For reusability, you might be right, and maybe that's why short functions did seem to perform better when modifying existing functionality.

>Well, that happens usually, when the naming is off or difficult to remember or follow. That is why naming things is an incredibly important skill. The name of a function should, if possible, give a good picture (by convention if there is any) of what the function is doing. Do not tell me, that the 100 loc function can be described in a single verb. It is most likely doing much more than one thing.

Sure, but naming things well is also a difficult skill, which means not everyone can do it well. If we look at programming as a worldwide phenomenon, the vast majority of programming is done in English. However, the majority of programmers aren't native speakers, meaning they face an even steeper climb to become good at naming things. There will always be cases where programmers misname functions, or don't update the name when changing functionality, or typo, and I think the data here shows that things like that do happen.

>I would like to see the same research being done on a language like Haskell or Scheme, one language at a time.

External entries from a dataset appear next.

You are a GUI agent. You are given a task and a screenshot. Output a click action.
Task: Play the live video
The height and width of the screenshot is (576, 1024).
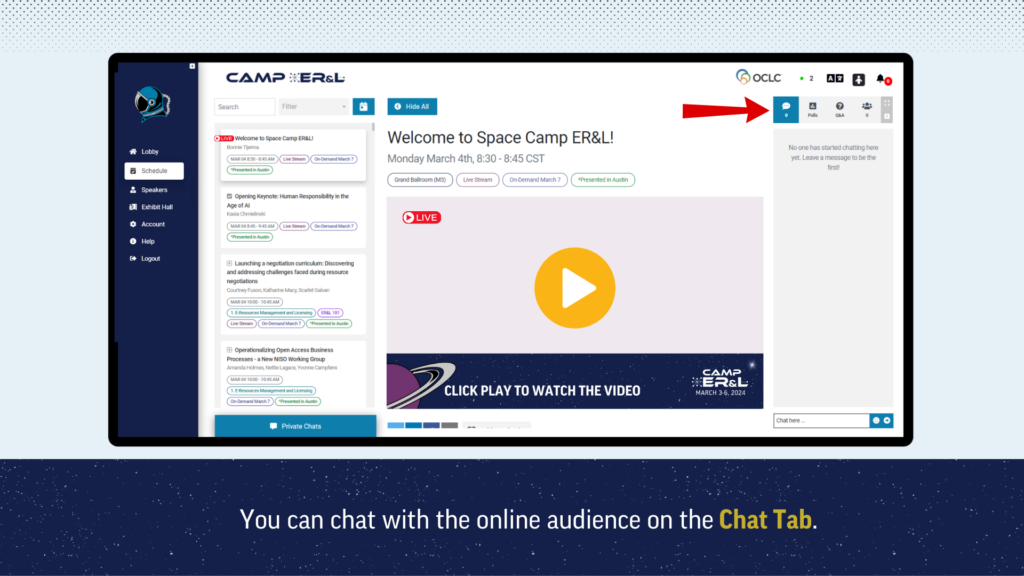click(x=574, y=288)
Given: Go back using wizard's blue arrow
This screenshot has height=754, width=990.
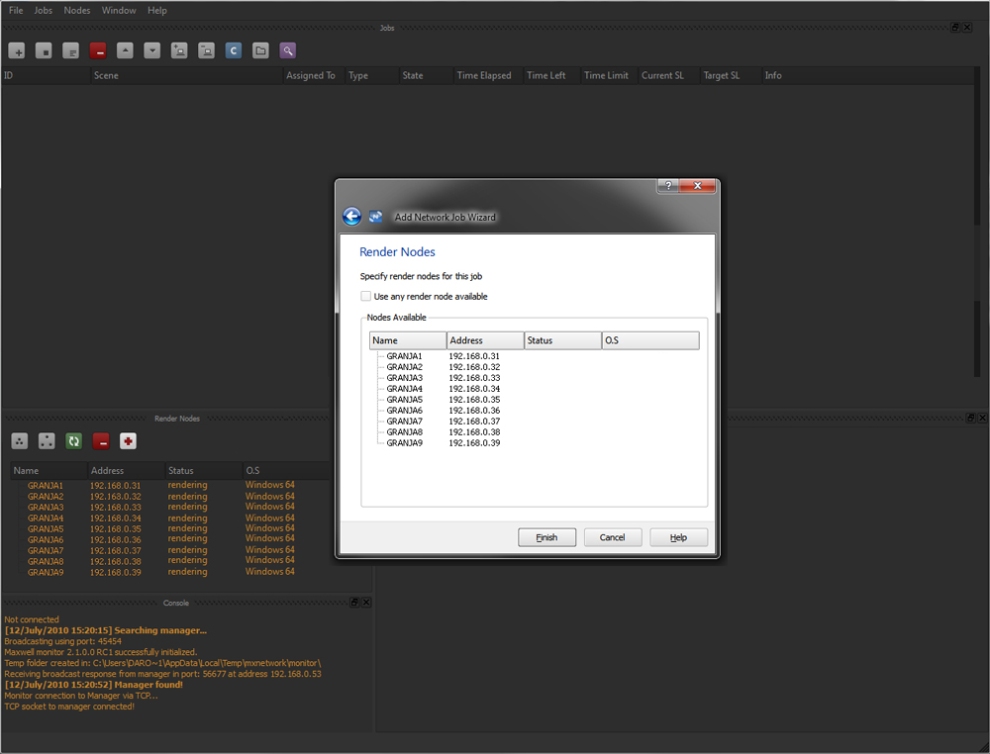Looking at the screenshot, I should coord(351,217).
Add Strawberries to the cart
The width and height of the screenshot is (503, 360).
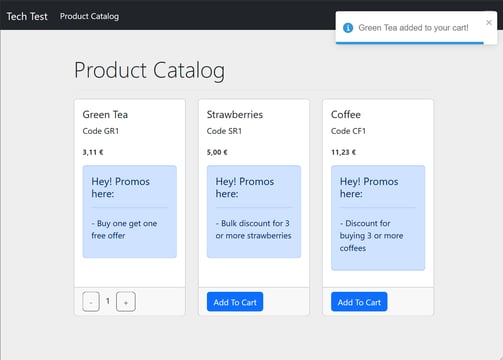point(235,302)
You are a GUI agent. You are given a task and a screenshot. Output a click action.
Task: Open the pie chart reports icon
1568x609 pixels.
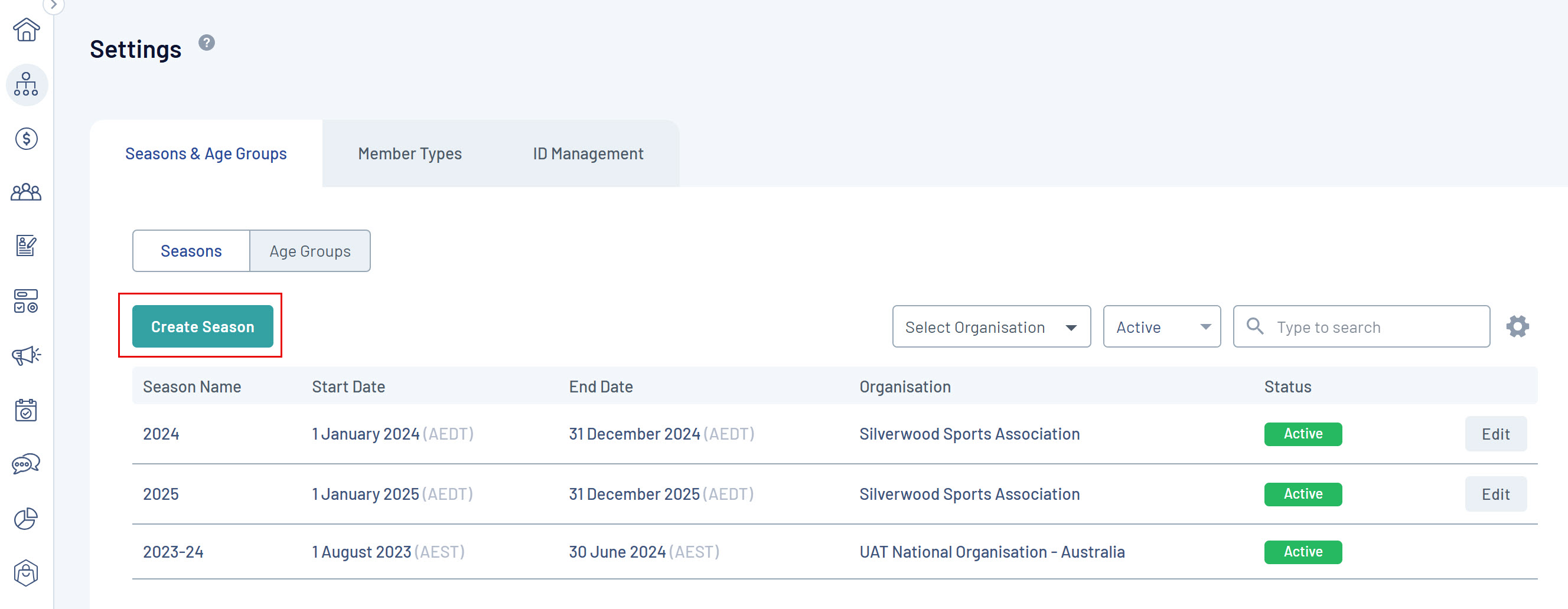click(x=26, y=518)
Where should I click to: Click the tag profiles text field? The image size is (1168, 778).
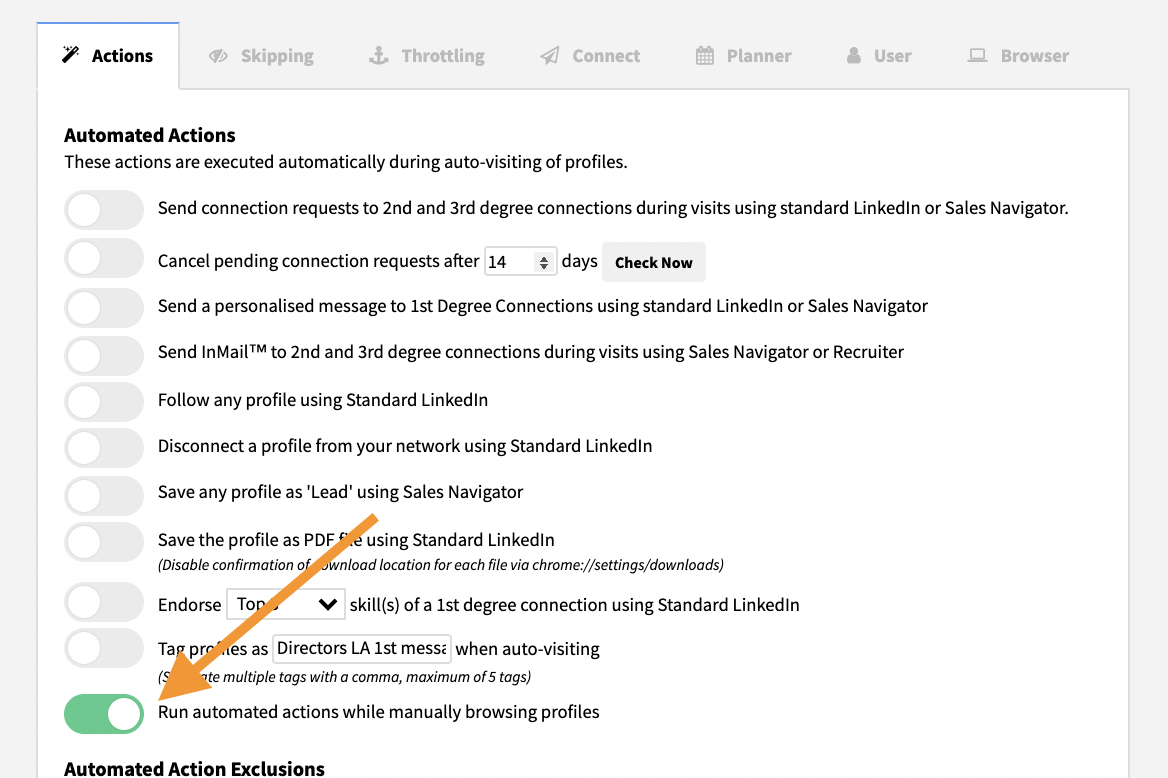point(362,648)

I do agree that all the research focuses on mainstream languages, and the results might be different for functional languages. However, the point of this post is to look at science and there's simply no science there. There aren't any bug datasets focusing on functional languages either.

The point of this post is to gather what we know about function length and what we don't. I feel you've pointed at many of the areas we don't know much about - and maybe we'll get there one day. However, for now, we need to look at what we know and what kind of generalizations we can make from what we currently know.

jghn · on Aug 31, 2020

> I think the empirical experiments show enough evidence about short functions not being more readable than long functions, that we can't take that as granted.

Pure anecdata on my part, my observation over the years is that developers tend to cluster on this cluster with high correlation to if they're a top down or bottom up thinker when it comes to coding in that top down devs tend towards smaller functions and bottom up devs tend towards larger functions.

If there is in any validity to my anecdata, my hypothesis has been that the top down/smaller function crowd is more likely to trust underlying implementation of sub-functions for one reason or another, while the bottom up/larger function crowd wants to be able to visually verify how things work.